2011/06/23 17:22 に ついついペコ が投稿 [ 2018/09/29 9:40 に更新しました ]

私が幼かった頃は畑のそこいらに「肥溜め」がありました。


この「肥溜め」に落ちることを「ドツボに嵌る」と言ったのですが…。(最近は八方ふさがりのような意味でも使われているようです。)


田舎で育った私の年代(50歳代後半)以上の皆さんなら、ほぼ全員がこの「ドツボに嵌る」を体験しているのではないでしょうか。


私は幸いなことにその洗礼を、全身に受けたことはなく片足首までで済みましたが、それでもとても汚くて臭い体験でした。

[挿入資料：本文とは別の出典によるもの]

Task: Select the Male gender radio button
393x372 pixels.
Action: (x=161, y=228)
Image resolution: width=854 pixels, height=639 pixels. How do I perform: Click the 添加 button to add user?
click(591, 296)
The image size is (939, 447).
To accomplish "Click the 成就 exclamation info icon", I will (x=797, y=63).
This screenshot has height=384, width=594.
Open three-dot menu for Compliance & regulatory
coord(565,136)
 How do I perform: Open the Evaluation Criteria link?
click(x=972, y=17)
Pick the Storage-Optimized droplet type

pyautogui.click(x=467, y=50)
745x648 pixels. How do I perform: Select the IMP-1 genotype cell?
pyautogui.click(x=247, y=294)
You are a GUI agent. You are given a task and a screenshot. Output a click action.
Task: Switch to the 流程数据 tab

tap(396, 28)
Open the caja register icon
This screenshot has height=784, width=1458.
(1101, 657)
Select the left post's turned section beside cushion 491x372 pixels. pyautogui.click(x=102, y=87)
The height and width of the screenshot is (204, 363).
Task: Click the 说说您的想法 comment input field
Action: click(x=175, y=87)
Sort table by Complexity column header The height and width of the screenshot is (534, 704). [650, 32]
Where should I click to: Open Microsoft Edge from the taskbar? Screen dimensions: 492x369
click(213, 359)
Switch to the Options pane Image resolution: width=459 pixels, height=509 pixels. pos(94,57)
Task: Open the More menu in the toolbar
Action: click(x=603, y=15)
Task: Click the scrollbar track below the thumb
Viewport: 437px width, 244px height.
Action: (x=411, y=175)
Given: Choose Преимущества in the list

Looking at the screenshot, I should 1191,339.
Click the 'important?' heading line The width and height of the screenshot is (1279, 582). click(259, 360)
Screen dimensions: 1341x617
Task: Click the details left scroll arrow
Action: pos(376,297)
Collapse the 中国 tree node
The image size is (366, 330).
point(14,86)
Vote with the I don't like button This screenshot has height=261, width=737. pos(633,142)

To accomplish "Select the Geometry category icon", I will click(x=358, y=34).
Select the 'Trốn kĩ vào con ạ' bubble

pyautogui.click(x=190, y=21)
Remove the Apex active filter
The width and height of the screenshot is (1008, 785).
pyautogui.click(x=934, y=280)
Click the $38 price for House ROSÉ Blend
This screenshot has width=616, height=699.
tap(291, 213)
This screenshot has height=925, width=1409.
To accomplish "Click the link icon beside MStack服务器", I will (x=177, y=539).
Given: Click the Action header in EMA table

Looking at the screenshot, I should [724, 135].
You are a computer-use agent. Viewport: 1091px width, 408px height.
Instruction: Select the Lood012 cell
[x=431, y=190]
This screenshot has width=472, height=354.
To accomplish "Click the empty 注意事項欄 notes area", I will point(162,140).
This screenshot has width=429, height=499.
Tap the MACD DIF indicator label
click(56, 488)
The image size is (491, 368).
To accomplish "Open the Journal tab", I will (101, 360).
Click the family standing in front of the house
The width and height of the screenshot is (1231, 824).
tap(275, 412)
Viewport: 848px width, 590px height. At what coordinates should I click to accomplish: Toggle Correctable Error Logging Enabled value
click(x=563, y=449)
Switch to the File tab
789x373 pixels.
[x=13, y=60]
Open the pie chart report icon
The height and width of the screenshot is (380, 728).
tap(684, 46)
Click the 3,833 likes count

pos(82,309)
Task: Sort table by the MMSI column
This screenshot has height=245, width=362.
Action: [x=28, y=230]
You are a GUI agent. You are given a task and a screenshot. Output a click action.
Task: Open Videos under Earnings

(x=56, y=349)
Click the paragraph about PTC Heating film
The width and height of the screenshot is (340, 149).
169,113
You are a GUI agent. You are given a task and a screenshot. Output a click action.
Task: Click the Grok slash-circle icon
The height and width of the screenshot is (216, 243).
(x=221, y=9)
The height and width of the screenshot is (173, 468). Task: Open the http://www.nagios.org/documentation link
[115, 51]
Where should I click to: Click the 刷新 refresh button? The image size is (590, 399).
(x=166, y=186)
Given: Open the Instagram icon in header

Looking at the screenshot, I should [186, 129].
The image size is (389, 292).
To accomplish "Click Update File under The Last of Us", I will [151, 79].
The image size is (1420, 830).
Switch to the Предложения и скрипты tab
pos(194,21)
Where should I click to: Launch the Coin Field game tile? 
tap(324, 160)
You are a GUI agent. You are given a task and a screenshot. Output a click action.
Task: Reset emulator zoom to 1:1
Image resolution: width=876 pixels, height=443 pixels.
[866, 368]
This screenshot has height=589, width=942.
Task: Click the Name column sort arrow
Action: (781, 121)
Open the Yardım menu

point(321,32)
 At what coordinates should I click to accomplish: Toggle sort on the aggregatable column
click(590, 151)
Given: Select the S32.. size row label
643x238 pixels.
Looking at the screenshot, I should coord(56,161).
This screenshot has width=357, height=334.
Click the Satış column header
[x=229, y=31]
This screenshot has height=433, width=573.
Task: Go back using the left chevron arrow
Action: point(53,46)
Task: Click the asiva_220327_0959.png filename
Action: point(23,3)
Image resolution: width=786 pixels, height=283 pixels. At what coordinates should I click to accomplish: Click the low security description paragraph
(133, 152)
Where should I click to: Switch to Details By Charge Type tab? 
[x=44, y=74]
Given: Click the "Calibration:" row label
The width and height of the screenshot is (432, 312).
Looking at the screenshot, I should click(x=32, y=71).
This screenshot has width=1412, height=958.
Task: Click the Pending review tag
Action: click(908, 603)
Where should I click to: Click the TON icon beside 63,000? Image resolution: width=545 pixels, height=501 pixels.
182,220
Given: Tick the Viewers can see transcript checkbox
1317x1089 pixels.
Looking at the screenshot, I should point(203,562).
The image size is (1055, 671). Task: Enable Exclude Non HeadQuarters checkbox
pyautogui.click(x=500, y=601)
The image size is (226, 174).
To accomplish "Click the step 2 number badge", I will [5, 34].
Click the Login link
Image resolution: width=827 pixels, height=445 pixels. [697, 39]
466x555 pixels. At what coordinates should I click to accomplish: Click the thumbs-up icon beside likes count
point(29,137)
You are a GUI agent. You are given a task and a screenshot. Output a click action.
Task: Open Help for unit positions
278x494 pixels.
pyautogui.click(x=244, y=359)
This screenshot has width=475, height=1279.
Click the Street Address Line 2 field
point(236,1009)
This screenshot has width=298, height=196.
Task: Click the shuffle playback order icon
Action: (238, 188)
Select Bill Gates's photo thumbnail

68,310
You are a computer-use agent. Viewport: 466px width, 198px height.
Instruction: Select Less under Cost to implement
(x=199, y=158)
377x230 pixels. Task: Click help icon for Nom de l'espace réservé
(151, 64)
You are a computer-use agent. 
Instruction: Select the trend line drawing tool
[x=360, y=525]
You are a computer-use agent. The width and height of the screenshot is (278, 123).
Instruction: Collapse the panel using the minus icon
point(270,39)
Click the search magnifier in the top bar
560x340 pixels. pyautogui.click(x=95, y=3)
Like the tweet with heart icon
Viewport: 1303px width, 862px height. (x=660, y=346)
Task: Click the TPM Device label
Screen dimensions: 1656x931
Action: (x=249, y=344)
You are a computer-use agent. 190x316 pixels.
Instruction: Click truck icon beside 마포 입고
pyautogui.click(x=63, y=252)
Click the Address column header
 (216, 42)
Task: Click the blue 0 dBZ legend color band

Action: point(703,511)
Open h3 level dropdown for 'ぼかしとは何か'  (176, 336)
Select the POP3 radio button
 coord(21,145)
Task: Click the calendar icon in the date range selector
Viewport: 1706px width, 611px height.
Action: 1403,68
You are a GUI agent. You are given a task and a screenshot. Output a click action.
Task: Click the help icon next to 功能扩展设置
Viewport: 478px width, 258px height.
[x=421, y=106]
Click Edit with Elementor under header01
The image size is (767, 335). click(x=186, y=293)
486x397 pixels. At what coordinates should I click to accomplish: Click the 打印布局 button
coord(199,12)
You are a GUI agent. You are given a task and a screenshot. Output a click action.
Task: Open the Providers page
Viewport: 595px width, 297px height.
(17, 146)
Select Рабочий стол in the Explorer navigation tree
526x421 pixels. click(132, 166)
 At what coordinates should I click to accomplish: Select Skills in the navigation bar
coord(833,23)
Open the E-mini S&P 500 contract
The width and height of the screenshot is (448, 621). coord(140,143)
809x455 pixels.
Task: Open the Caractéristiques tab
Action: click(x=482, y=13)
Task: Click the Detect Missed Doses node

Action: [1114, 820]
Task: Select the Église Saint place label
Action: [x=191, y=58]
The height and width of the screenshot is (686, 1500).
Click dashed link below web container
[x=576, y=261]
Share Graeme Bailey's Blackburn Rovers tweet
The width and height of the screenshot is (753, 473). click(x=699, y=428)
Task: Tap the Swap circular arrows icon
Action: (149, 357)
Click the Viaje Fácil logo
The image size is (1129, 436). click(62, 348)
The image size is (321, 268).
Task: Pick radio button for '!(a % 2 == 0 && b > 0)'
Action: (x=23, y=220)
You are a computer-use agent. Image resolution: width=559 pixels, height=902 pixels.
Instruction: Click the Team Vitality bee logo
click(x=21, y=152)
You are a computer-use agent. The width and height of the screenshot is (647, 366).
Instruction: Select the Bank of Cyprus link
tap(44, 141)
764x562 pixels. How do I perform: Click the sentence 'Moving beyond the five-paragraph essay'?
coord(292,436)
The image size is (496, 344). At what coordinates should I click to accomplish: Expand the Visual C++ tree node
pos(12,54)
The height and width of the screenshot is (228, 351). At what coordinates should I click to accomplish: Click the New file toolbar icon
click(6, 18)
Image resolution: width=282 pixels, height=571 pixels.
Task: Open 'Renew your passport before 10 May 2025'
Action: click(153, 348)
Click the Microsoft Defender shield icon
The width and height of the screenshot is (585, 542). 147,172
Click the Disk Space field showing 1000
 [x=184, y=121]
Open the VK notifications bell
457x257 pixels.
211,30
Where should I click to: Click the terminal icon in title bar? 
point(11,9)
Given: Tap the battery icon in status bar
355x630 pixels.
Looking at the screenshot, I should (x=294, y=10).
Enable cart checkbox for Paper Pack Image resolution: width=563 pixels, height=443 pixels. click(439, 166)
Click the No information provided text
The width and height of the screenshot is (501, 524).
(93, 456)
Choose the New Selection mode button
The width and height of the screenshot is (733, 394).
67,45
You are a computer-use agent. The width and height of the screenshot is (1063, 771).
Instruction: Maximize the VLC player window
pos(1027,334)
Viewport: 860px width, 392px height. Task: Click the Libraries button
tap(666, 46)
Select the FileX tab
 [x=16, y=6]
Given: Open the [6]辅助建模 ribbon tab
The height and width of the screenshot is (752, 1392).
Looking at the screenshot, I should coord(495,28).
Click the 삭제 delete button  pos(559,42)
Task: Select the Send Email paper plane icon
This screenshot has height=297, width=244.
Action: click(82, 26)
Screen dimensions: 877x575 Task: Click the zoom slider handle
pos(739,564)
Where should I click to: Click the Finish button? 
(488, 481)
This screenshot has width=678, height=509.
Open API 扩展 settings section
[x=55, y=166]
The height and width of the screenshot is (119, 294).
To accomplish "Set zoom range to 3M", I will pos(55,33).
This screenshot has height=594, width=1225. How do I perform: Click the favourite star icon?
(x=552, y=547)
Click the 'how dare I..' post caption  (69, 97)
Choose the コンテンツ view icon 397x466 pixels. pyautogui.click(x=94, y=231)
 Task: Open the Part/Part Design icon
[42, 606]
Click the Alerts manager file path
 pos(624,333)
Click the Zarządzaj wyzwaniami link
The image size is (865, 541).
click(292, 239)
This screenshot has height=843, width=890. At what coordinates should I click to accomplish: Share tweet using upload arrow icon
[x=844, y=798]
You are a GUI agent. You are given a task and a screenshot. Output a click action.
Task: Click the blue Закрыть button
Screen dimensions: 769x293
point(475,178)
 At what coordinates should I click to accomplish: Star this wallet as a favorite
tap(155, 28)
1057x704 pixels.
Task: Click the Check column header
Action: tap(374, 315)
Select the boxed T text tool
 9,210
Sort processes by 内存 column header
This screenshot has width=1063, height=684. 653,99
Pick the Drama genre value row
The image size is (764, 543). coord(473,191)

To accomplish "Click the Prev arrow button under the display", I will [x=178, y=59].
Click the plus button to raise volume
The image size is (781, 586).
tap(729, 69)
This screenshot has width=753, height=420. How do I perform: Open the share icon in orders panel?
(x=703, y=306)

何故そこいらの畑にそんなものがあったのかというと、今でいう「コンポスト」の役目をこの「肥溜め」が担っていたのです。


糞尿を熟成し液体化させ、それを肥料として野菜に撒いていた訳です。


化学肥料も普及し出した頃だとは思いますが、少なくとも我が家では、金を出してまで堆肥を買うという考えがない、そんな時代でした。


我が家も乳牛を飼っていて、牛糞を父が積み重ねフォークや鍬で撹拌し「堆積」を作っていました。家の隣に牛舎があり、牛舎の続きに体積置場がありましたから、これも相当臭く、集落中の人が臭かったと思うのですが、家畜を飼う家は我が家ばかりではなく、野菜作りのための「肥溜め」は、多くの家にありましたから、近隣からの苦情などは全く無かったのです。それが当たり前の時代でもありました。


私が幼かった頃は、主食である米も、副菜の野菜も完全リサイクルの自給自足でした。


時季になると畑には様々な野菜や果物が生りました。


トマトもきゅうりもナスもりんごも丸かじりが美味いのです。


私は、トマトは塩で、きゅうりは味噌で食べるのが好きでした。


なすはヘタをつけたままの丸々1個を手で揉んで、ヘタを切り落とし、その切り口に箸で穴を空け、そこへ醤油を少し垂らして、もう一度軽く揉んで食べます。ナスの即席醤油漬けの丸かじりです。


りんごは果実が少し小さめで酸っぱい「紅玉」という品種の丸かじりが好きでした。


その頃はまだ水道管の布設はなく、全世帯が井戸水か湧水を飲み水にしていました。


我が家の前庭にも井戸があり、その井戸水を、台所の流しの隅に置いた大きな水甕(みずがめ)に汲み置きして使っていました。


人や家畜の糞尿を肥料とした野菜を、殆ど洗いもせずに丸かじりしていた時代ですから、蟯虫(ぎょうちゅう)が腸内に棲みこむことも、赤痢が発生することも当然ありました。


今ならそれこそ大騒ぎされてしまう大問題が、50年前には何でもない当たり前のことだったのです。私が50年前の暮らしを1人、或いは家族単位でやろうとしても、ご近所様からの苦情は必至でしょう。我が家の裏畑に「肥溜め」など作ったものなら、家族だって私が呆けたと思うでしょう。


ですが、今の産業技術や科学力をもってすれば、糞尿の終末処理を汚物ではなく、臭気のない貴重な有機肥料に変えることは容易なことだと思うのです。


太陽光や風力を電気に変える。


涌水や雨水を飲料水に変える。


糞尿や家庭の生ごみを有機肥料に変える。


私はこうした変換処理器を、国の責任で企業と開発してもらいたいと思うのです。